What to do = On every line of the listing, check for "computer"; copy the lines that have it.

Supplied material =
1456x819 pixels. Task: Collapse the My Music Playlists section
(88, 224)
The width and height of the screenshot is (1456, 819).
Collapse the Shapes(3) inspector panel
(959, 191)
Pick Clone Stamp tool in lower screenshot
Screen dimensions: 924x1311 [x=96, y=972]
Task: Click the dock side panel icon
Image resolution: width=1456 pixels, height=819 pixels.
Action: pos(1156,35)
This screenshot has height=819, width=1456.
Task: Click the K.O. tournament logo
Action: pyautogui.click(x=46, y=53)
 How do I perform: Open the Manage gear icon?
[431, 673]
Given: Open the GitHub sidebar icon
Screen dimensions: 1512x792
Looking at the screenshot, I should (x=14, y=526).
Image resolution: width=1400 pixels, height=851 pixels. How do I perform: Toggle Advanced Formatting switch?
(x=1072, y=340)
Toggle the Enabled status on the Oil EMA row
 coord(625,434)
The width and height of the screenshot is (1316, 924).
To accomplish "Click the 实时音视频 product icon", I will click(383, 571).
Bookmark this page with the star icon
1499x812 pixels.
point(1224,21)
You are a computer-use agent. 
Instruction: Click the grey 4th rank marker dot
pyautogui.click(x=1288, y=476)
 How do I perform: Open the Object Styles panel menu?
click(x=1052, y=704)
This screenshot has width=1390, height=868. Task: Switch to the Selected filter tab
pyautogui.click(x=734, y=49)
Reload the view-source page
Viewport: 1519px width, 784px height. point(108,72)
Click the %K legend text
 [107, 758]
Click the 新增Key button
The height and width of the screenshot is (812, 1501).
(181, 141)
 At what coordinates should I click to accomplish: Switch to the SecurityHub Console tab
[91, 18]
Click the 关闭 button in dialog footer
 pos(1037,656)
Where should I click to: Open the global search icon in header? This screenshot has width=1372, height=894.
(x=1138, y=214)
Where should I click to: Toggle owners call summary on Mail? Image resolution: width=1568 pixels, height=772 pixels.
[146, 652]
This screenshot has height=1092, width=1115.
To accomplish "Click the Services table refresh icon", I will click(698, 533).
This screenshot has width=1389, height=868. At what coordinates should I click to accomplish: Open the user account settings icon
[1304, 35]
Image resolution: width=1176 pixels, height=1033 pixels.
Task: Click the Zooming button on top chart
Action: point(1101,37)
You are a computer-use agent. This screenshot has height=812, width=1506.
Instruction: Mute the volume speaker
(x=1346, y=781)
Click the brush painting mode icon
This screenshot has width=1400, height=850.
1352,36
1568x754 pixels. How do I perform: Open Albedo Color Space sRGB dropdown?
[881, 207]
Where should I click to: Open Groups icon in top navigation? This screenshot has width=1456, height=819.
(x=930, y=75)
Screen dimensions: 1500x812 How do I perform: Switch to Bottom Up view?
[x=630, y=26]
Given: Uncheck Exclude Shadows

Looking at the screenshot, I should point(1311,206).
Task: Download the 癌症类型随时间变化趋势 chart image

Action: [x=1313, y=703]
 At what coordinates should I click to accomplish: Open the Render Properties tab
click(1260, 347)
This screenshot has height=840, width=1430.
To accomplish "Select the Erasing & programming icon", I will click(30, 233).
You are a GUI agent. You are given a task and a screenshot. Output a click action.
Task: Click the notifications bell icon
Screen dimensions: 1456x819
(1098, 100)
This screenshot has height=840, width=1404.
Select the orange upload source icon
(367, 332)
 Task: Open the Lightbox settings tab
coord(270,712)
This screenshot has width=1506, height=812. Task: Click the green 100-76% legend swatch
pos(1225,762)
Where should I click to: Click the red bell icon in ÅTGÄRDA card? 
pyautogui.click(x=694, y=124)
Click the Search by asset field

Answer for the task =
You are a computer-use agent. 
You are a computer-use agent. This screenshot has height=812, width=1506.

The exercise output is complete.